The pie filling shrank as the jar cooled after processing, leaving about 2 inches headspace. When the processed jar had cooled, the berries were covered in a clear, shiny, sauce that kept them in a mass when the jar was turned. The mass was loose, not solid as in a factory pie.
I tried the filling both baked in a two-crust pie and then straight from the jar in a baked sweet pie crust. Nobody complained about gooiness. I left the single-crust pie on the kitchen counter, and my husband and I ate it slowly, over five days. The filling neither soaked the crust nor attracted fruit flies. On the fifth day it was just as tasty as on the first.
So here’s my recipe for–
Marionberry Pie Filling with ClearJel
2/3 cup sugar
2 1/2 tablespoons regular ClearJel
½ cup Marionberry, blackberry, or red grape wine
4 cups Marionberries
½ teaspoon grated orange zest
In a pot, stir together the sugar and ClearJel. Add the wine, and, stirring constantly, bring the mixture to a boil. Boil the mixture for 1 minute, and then gently fold in the berries and the orange zest. Remove the pot from the heat.

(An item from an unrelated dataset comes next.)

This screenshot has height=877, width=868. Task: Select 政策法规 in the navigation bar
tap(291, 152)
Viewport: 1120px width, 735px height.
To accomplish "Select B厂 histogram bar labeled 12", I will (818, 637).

Pack the mixture into a quart mason jar, making sure to leave 1 ½ inches headspace. Add a lid and ring, and process the jar in a boiling-water bath for 30 minutes (or 35 minutes, at more than 1,000 in elevation, or 40 minutes, at more than 3,000 feet.)

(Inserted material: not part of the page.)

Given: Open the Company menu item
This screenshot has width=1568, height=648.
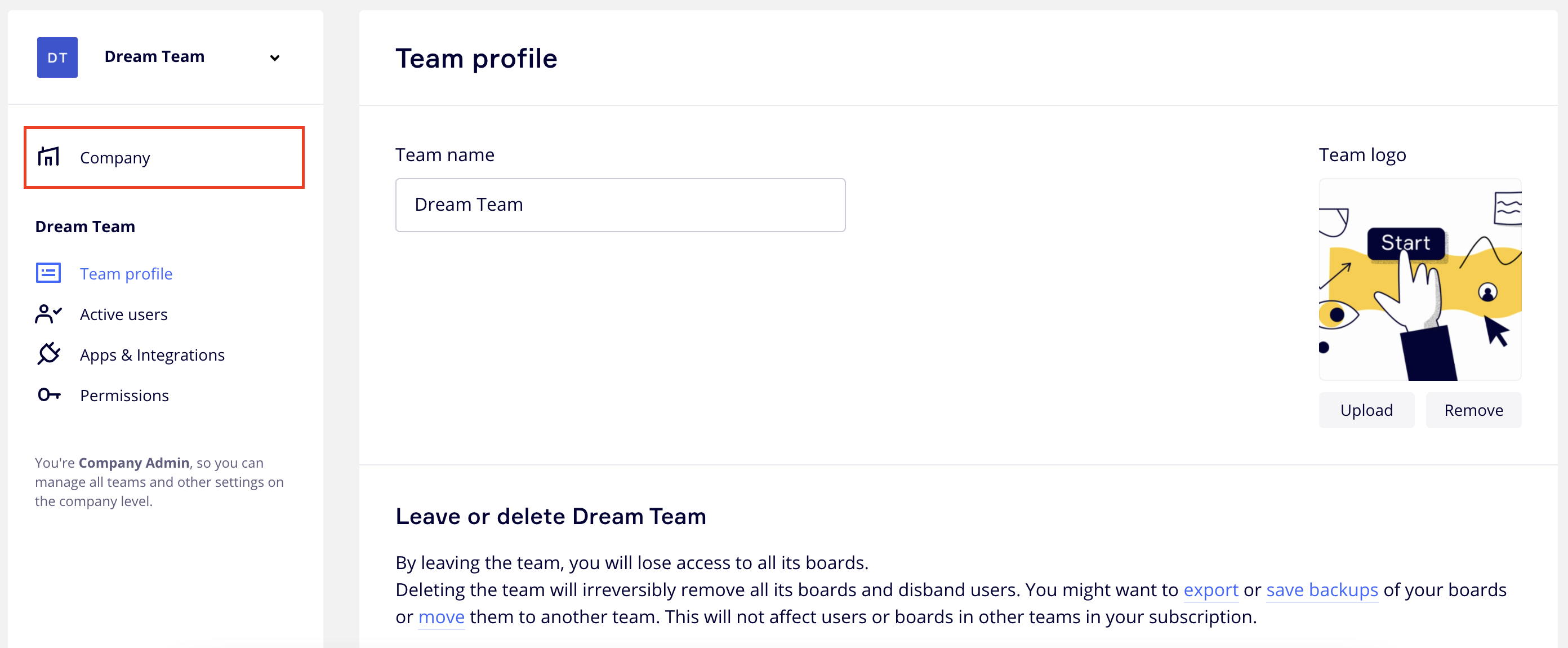Looking at the screenshot, I should 115,158.
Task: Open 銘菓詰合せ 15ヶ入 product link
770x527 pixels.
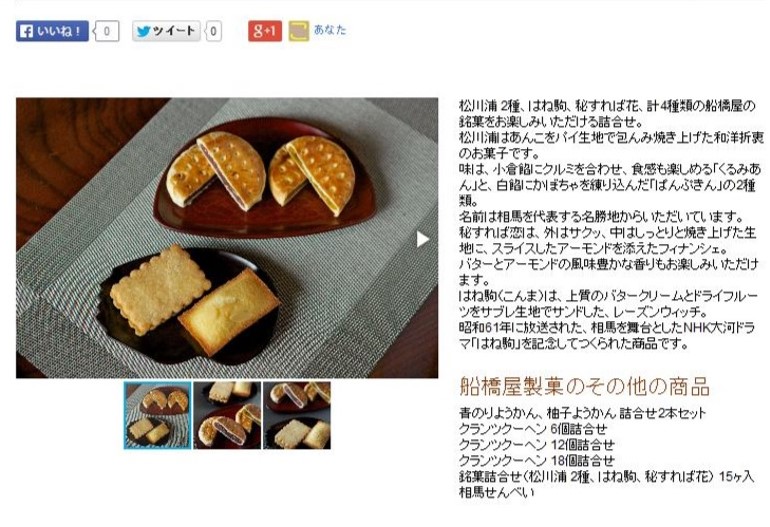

Use the filling in a two-crust 9-inch pie, and bake the pie as usual, or spread the filling in a baked 9-inch pie shell to serve without further cooking.
For a one-crust pie, I recommend using a pâte sablée, with sugar and egg yolk. You might add some grated lemon rind to balance the sweetness of the dough and filling, or spread a layer of lemon curd on the crust before adding the berry filling. Or you might serve the pie with crème fraîche or clotted cream.
Later I tried making the pie filling with Himalayan blackberries and juice from the same berries. Because Himalayan blackberries are relatively low in acid, I added 4 teaspoons lemon juice to the mix. Extra acid is needed in ClearJel pie fillings, according to the Extension instructions, to help stabilize the starch.
I also tried a peach pie filling with ClearJel. This time I used ¾ cup sugar for 4 cups fruit and 3 tablespoons ClearJel, and for liquid I used ¼ tablespoons lemon juice and 2 tablespoons apple juice. I also added a little grated nutmeg, about 1/8 teaspoon. Again I served the filling in a baked sweet crust. The filling turned out a little gooey for my taste; I’d prefer the pie with a top crust. But my friends liked it, and one remarked on how fresh and firm the peach slices remained after the processing they had undergone.
Some Mennonite-run grocery stores carry ClearJel, and your Extension home-ec agent may be able to identify other sources in your area. If not, you can buy ClearJel over the Internet from vendors such as Nichols, King Arthur, or Barry Farm.